Quante volte, in questi tre anni di ministero episcopale in mezzo a voi, mi sono trovato a riconoscere con gratitudine i segni della visita di Dio in sacerdoti, diaconi, religiosi, religiose e in tanti laici: persone umili, consapevoli delle loro fragilità, ma proprio per questo capaci di compassione e di perdono; persone luminose, animate dalla forza dello Spirito; persone dal cuore aperto, educate alla preghiera, all’incontro con il Vangelo e all’amore per gli altri.
Con il loro vissuto disegnano il volto della nostra Chiesa, nella quale trova casa la vita di ciascuno; una Chiesa che – diceva Papa Benedetto – è “minoranza creativa”, dotata di “un’eredità di valori che non sono cose del passato, ma una realtà molto viva e attuale”, che la rende capace di “determinare il futuro ”.
La parabola del Seminatore costituisce il punto di partenza nella preparazione della visita pastorale.
Alla sua luce vi chiedo di ritrovarvi e di confrontarvi, innanzitutto per riconoscere ciò che nelle nostre comunità funziona, i frutti che ne impreziosiscono il terreno, la ricchezza della Tradizione e i linguaggi con cui oggi esprimerla.

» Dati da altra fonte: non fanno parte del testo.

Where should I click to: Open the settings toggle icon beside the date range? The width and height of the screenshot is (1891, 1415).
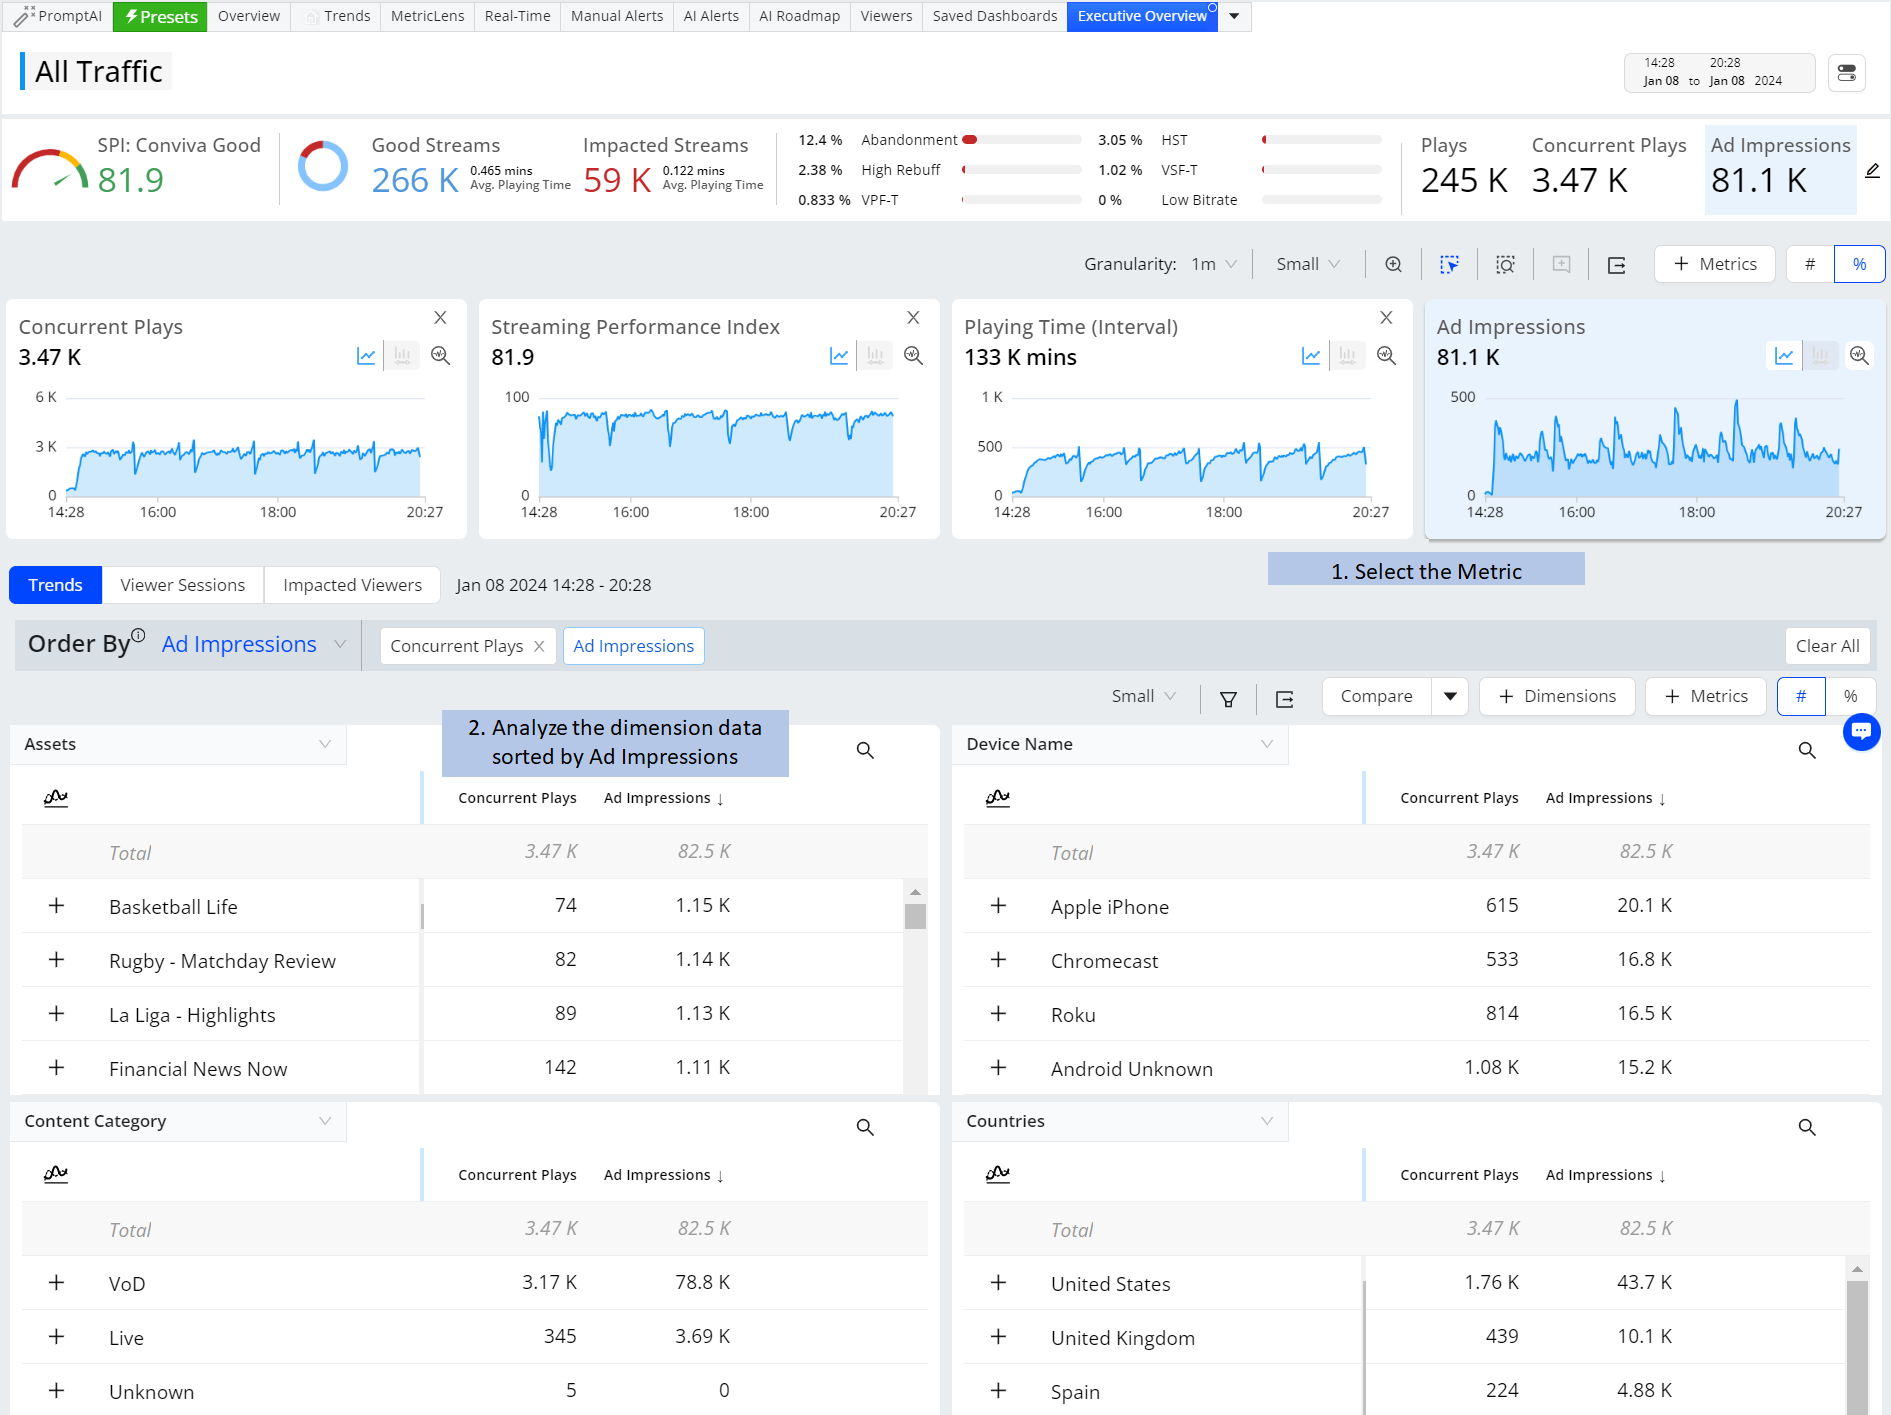1847,73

In secondo luogo, date un nome anche ai sassi e alle spine, che rischiano di soffocare il seme della Parola e l’appartenenza alla Chiesa e alla comunità nel suo insieme.
Infine, a partire dai segni di attesa e di speranza, individuate una priorità da assumere per assicurare un buon raccolto anche alla stagione di domani.